## Source extract
Day one started out with the usual stuff, stretching, breathing, exploring the space, shaping and moving, discussions of the work we’re about to embark on and the respect for each other and for the work needed among the group to be successful.
We read “The Transparent Doll” by Madame Rachilde. Rachilde was a member of the Symbolist movement in Paris around the turn of the century. The Symbolists were reacting to the theatrical trend of extreme realism and thought that theater should be used to explore the exact opposite, the uncanny things we all experience, but can’t explain. Rachilde was a scandalous figure whose works were considered pornographic at the time, although she always insisted her works were more cerebral than sensual, and by today’s standards this is definitely true. While male playwrights of the Symbolist movement were obsessed with death, Rachilde was obsessed with power and sexuality. Most of her plays have one character that seems to be in touch with “the other,” as the the symbolists referred to it, which slowly infects the other characters around them with horror. Most of Rachilde’s plays are available in beautiful translations by Kiki Gounaridou and Frazer Lively in a book called Madame la Mort and Other Plays. I highly recommend you check it out. Rachilde’s techniques may seem subtle compared to some of the other authors we read but more and more I find myself identifying ways in which they become useful in other theatrical work I do. Very cool.

## Description of the task
Rewrite everything in the passage above about the first day from "Day one started" down to "to be successful.", replacing "stretching" with "warming up".

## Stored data
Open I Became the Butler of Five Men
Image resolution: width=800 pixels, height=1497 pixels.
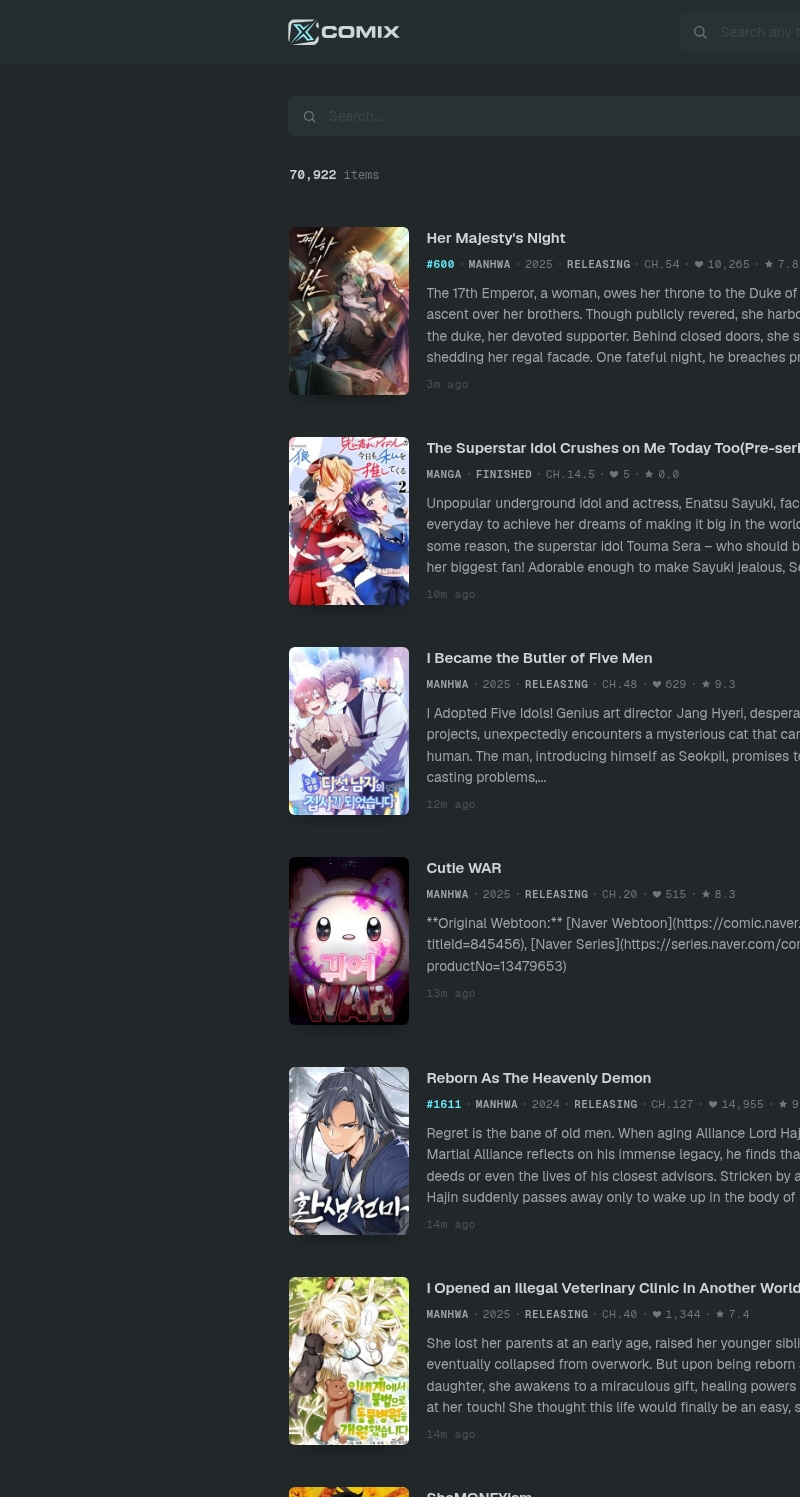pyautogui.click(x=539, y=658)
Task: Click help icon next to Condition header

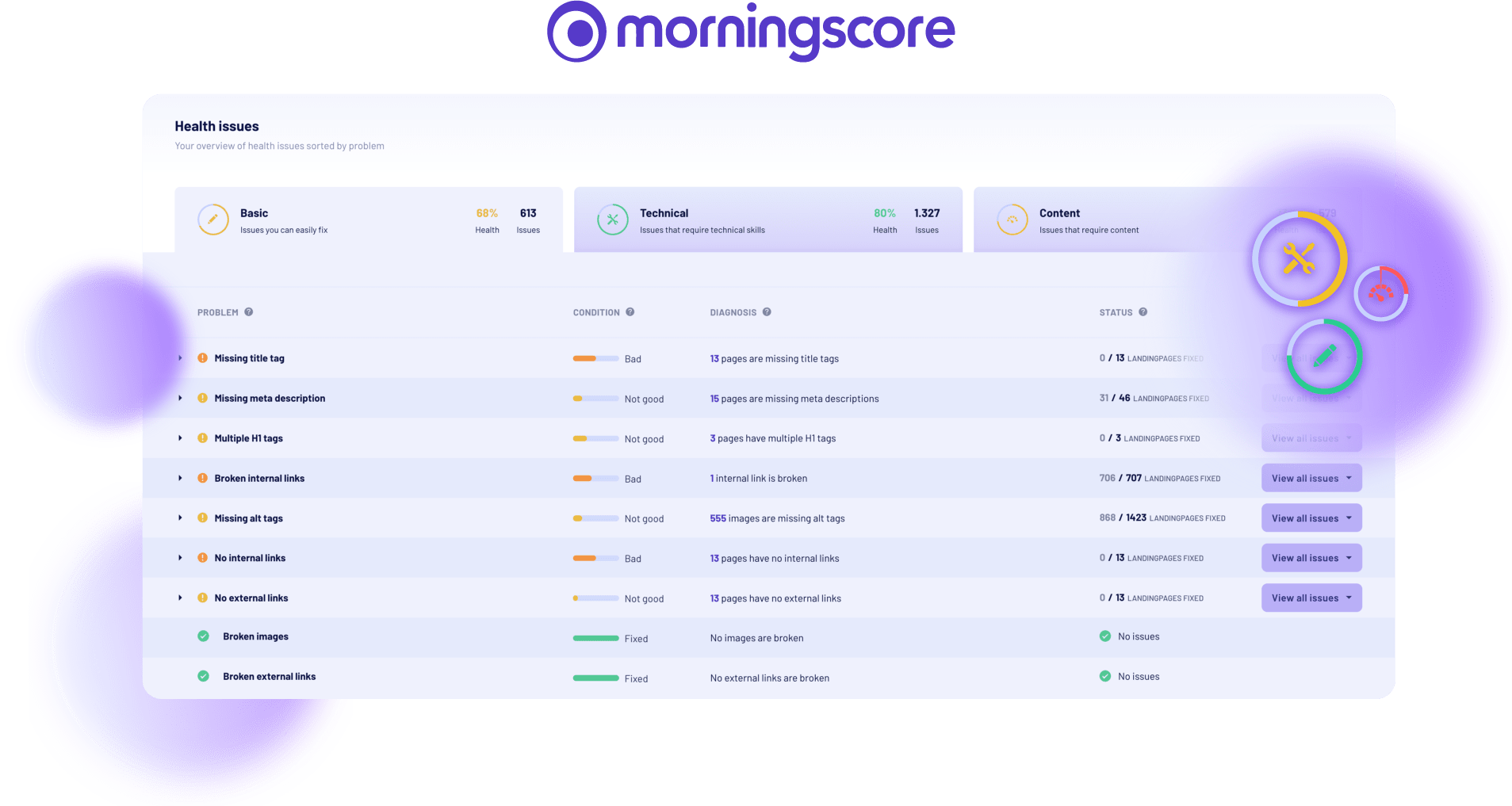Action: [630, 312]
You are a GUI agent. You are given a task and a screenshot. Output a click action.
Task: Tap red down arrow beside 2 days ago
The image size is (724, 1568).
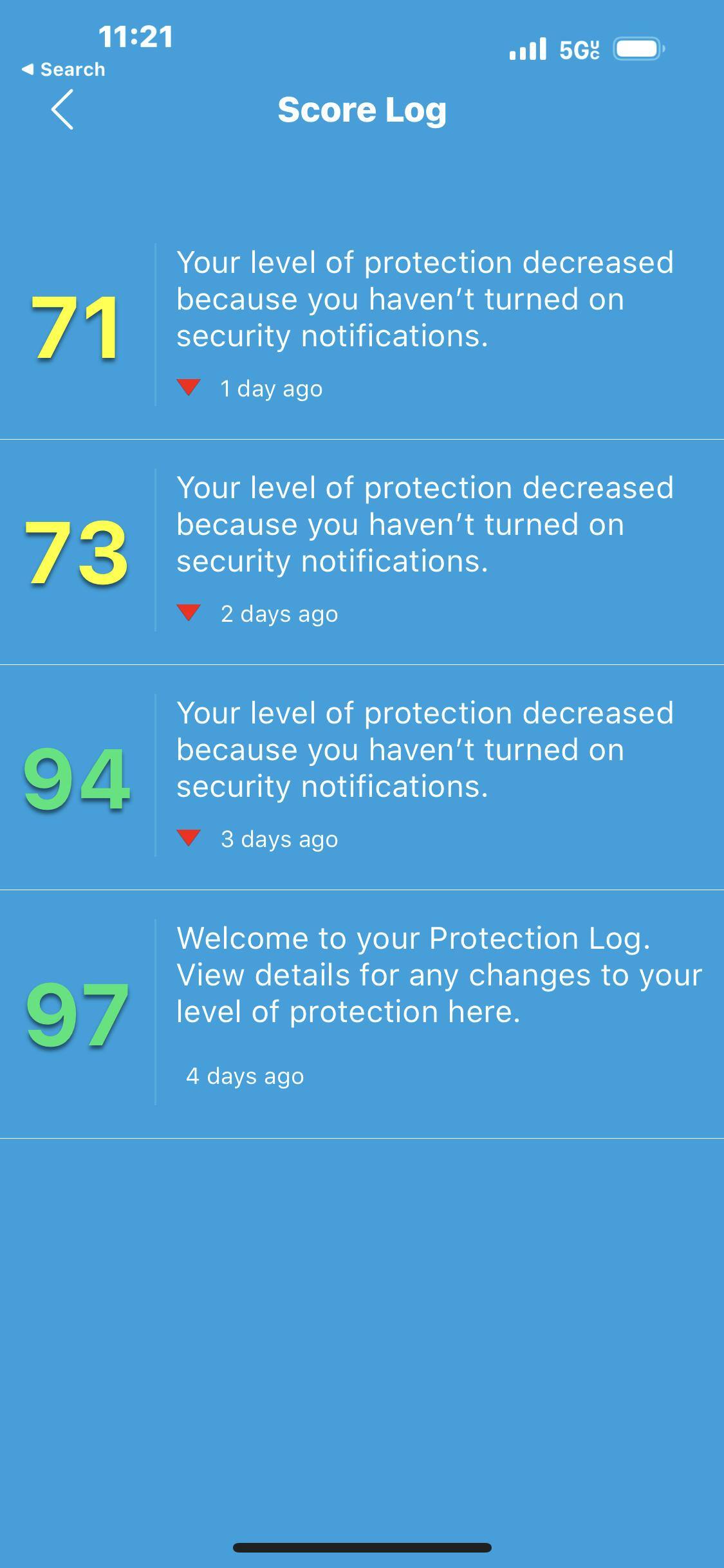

## Answer to this task
Day one started out with the usual stuff, warming up, breathing, exploring the space, shaping and moving, discussions of the work we’re about to embark on and the respect for each other and for the work needed among the group to be successful.